* [Extrait à lire]:
########################################
Colère des agriculteurs : sept mois après, l'instigateur du blocage de l'A64 revient sur ce mouvement qui a embrasé le monde agricole en janvier 2024

En janvier, Jérôme Bayle, un éleveur des Pyrénées, était à l'origine d'un blocage de l'A64, avec des tracteurs et des bottes de paille. Ce fils d'un agriculteur s'étant donné la mort en 2015 se lançait dans un mouvement spontané, qui a pris une ampleur insoupçonnée.
Article rédigé par Sandrine Etoa-Andegue
Radio France
Publié Mis à jour
Temps de lecture : 3min
Jérôme Bayle, lors du blocage de l'A64, le 22 janvier 2024. (LAURENT DARD / MAXPPP)
########################################
* [Données présentées]:
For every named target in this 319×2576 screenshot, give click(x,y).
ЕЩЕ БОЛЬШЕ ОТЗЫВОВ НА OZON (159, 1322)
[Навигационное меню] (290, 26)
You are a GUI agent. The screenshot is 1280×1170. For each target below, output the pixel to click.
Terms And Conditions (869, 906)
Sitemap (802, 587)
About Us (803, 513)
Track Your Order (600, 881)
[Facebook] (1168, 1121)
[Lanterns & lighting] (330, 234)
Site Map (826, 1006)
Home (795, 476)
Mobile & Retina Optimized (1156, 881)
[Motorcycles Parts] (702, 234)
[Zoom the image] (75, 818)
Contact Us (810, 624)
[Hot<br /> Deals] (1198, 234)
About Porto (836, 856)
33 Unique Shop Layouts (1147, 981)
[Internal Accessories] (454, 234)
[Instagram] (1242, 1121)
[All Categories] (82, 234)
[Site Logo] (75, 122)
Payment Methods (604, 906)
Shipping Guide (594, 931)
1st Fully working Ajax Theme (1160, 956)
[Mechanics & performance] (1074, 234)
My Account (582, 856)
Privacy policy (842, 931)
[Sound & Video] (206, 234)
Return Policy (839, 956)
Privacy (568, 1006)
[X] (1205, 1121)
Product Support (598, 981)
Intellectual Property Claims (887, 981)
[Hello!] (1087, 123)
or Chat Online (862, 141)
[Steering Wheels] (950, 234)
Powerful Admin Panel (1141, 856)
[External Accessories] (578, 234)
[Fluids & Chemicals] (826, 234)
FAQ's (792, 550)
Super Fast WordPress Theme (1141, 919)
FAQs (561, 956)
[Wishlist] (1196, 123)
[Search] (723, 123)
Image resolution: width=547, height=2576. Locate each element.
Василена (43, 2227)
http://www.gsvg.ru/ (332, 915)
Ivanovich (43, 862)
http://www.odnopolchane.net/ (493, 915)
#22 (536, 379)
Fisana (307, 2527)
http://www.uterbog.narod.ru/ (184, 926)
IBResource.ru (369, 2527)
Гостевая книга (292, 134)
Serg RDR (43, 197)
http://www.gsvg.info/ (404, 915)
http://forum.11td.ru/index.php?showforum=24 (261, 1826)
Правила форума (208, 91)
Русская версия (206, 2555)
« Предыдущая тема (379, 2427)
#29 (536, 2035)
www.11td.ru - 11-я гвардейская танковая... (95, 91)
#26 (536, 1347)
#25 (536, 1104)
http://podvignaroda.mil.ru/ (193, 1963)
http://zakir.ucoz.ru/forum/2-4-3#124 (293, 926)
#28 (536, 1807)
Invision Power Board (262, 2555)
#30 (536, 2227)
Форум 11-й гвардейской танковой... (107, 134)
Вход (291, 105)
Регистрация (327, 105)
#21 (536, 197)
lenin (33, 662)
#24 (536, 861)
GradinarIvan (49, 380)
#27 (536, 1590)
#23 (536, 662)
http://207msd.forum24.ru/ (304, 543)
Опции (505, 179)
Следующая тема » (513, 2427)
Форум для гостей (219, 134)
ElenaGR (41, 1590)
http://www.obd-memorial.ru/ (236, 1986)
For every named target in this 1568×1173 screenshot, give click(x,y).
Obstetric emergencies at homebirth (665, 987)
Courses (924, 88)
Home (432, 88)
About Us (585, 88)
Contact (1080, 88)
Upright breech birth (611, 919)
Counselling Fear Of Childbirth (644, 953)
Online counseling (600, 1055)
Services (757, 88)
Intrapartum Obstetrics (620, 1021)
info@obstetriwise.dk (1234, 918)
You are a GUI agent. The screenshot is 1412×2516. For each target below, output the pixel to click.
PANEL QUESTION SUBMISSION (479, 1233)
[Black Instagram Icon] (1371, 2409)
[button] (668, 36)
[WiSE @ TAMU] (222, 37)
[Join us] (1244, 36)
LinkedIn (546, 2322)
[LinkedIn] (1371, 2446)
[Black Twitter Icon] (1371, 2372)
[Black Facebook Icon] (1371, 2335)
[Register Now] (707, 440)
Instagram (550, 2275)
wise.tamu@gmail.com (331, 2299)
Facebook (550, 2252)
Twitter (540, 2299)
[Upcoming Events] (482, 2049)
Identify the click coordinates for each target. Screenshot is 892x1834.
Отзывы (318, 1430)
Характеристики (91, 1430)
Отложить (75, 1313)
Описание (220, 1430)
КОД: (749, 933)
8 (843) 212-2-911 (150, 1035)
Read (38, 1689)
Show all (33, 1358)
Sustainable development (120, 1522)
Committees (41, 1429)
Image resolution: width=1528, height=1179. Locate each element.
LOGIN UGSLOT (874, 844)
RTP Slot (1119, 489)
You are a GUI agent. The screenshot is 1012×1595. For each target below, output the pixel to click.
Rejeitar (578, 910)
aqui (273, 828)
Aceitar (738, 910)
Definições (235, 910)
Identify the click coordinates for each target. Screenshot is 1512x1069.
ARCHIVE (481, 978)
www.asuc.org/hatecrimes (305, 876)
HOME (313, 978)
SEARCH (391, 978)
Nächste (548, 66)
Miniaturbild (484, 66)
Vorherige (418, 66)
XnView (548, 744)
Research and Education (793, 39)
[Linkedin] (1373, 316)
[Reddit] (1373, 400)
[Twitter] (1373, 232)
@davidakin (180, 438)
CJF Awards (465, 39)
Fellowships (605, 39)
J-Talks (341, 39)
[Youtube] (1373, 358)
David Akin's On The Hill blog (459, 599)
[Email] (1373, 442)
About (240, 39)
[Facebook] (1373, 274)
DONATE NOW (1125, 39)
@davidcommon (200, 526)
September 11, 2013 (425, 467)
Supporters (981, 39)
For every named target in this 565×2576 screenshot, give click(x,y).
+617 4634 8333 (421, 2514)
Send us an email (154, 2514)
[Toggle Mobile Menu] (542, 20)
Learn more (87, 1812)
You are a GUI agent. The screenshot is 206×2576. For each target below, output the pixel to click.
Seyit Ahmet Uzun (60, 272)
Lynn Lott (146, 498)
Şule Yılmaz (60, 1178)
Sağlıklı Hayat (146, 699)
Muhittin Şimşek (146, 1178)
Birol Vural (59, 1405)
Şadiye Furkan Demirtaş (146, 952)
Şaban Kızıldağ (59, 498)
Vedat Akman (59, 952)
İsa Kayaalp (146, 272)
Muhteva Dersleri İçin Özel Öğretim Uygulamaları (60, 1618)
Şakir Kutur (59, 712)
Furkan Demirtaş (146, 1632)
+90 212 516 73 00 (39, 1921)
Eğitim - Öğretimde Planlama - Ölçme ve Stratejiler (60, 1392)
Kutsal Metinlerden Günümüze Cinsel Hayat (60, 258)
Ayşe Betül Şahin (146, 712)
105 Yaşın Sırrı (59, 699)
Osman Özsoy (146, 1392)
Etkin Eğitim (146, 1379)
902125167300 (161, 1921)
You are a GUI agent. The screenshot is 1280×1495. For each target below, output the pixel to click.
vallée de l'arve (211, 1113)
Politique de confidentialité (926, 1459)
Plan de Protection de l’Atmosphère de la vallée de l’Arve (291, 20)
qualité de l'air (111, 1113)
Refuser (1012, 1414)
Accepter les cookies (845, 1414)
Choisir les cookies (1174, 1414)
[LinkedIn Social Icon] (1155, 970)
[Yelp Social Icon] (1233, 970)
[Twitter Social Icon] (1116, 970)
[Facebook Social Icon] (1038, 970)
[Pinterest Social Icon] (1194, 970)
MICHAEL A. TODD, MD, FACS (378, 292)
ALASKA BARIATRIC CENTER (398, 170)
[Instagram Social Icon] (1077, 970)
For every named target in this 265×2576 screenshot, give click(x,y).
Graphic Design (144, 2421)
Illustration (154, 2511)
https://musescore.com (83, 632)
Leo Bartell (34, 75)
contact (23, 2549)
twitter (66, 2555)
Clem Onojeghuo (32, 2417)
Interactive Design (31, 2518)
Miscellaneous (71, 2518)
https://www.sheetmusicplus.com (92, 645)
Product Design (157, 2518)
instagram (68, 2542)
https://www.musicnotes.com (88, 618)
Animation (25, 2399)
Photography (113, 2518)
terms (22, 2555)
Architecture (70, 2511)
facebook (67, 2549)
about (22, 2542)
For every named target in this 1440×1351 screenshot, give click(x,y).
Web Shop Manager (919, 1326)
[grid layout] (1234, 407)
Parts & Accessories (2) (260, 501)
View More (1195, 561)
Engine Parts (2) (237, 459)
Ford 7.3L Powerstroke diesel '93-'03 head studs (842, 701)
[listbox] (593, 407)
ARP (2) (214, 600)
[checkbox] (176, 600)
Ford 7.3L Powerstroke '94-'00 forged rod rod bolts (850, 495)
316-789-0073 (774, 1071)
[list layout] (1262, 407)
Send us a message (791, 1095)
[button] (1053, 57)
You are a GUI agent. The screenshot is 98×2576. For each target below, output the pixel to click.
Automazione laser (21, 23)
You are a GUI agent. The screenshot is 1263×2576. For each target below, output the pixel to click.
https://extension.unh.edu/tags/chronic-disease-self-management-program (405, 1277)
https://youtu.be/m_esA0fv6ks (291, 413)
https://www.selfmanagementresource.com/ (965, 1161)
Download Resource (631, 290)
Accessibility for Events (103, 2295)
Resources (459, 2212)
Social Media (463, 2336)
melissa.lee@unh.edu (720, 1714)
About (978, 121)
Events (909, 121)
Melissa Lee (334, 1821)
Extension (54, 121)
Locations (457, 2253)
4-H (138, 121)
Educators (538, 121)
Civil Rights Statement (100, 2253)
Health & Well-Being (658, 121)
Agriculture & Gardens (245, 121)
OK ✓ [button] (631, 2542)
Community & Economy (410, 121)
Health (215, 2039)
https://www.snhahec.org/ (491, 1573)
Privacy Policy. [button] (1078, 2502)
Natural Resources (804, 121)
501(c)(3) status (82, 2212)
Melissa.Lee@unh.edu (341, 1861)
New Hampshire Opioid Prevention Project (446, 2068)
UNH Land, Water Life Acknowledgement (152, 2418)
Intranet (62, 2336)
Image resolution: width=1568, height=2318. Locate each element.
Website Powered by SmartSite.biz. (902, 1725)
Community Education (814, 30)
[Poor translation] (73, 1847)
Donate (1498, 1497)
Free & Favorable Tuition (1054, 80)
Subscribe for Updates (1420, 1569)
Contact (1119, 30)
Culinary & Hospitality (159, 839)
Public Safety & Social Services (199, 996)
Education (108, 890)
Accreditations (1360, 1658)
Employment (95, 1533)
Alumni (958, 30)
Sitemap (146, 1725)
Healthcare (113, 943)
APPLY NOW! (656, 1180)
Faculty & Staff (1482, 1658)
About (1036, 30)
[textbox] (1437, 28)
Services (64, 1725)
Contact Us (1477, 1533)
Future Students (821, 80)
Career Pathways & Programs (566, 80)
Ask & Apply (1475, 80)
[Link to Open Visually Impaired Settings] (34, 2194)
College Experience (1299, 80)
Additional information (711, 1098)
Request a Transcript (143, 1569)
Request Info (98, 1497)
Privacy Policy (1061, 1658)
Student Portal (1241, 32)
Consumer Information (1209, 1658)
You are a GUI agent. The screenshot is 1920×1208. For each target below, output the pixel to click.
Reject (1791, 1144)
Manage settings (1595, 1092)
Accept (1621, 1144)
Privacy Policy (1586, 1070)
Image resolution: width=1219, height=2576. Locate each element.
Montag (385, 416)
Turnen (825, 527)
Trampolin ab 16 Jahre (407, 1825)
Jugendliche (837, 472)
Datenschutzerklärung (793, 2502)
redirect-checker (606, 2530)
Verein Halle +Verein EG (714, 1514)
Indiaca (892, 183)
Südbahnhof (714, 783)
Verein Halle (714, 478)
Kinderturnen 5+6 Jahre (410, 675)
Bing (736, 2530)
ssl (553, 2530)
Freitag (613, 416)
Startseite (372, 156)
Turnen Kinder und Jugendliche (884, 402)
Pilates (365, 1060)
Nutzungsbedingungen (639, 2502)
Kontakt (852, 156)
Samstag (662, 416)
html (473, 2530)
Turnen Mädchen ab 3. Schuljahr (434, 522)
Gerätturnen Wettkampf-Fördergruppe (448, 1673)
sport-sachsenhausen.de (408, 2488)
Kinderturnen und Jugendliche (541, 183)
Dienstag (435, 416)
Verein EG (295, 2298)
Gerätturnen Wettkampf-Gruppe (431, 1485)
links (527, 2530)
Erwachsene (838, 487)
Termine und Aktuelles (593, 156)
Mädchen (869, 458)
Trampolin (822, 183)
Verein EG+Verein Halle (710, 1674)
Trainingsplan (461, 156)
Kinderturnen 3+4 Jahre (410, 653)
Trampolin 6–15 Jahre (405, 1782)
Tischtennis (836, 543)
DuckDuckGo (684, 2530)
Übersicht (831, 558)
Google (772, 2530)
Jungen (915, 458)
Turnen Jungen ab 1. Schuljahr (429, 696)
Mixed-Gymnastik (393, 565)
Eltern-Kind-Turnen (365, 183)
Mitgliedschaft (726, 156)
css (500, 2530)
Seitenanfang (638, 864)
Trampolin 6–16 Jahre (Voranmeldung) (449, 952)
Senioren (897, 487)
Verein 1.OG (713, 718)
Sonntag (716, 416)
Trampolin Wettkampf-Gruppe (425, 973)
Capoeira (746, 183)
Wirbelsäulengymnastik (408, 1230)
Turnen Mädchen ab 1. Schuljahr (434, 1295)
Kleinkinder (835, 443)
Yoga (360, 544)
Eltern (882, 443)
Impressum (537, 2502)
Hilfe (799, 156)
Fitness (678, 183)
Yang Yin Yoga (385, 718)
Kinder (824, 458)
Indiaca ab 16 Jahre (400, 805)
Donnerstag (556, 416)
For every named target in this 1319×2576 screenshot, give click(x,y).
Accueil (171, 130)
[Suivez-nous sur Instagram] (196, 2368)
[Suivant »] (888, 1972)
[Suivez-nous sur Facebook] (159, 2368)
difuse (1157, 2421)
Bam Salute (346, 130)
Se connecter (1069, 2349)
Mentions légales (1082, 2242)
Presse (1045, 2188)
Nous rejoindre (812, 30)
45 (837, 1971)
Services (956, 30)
########################################
* [Questions à traiter]:
**a)** Comment traduit-on en anglais cette phrase de l'article sur la colère des agriculteurs : « En janvier, Jérôme Bayle, un éleveur des Pyrénées, était à l'origine d'un blocage de l'A64, avec des tracteurs et des bottes de paille. » ?
**b)** Poursuivez l'article sur la colère des agriculteurs à partir de sa dernière phrase.
Les items ne jouent aucun rôle dans ce travail.

* [Corrigé]:
**a)** In January, Jérôme Bayle, a livestock farmer from the Pyrenees, was behind a blockade of the A64, with tractors and bales of straw.

**b)**
Le 18 janvier 2024, un barrage de plusieurs dizaines de tracteurs et de bottes de paille bloque l'autoroute A64 à hauteur de Carbonne, en Haute Garonne. Défiant son syndicat FDSEA, Jérôme Bayle, l'éleveur à l'origine de cette contestation inédite, n'était entouré que de quelques amis. "Seule une balle dans la tête m'empêcherait d'entrer en tracteur sur l'autoroute, on n'a plus rien à perdre", affirmait-il alors que ses compagnons installaient des mannequins pendus à un pont pour rappeler le taux de suicide inquiétant dans la profession.

Trois revendications fortes

En 2015, après le suicide de son père Jérôme Bayle avait repris l'exploitation familiale aux pieds des Pyrénnées. Quand il décide de bloquer l'autoroute entre Toulouse à Bayonne, l'ancien capitaine de rugby prévient que les tracteurs ne partiront que lorsque trois revendications seront satisfaites : le remboursement des frais pour la MHE, la maladie qui s'attaque aux troupeaux, l'abandon de la taxe sur le gazole non routier, et la construction de retenues d'eau ou de barrages.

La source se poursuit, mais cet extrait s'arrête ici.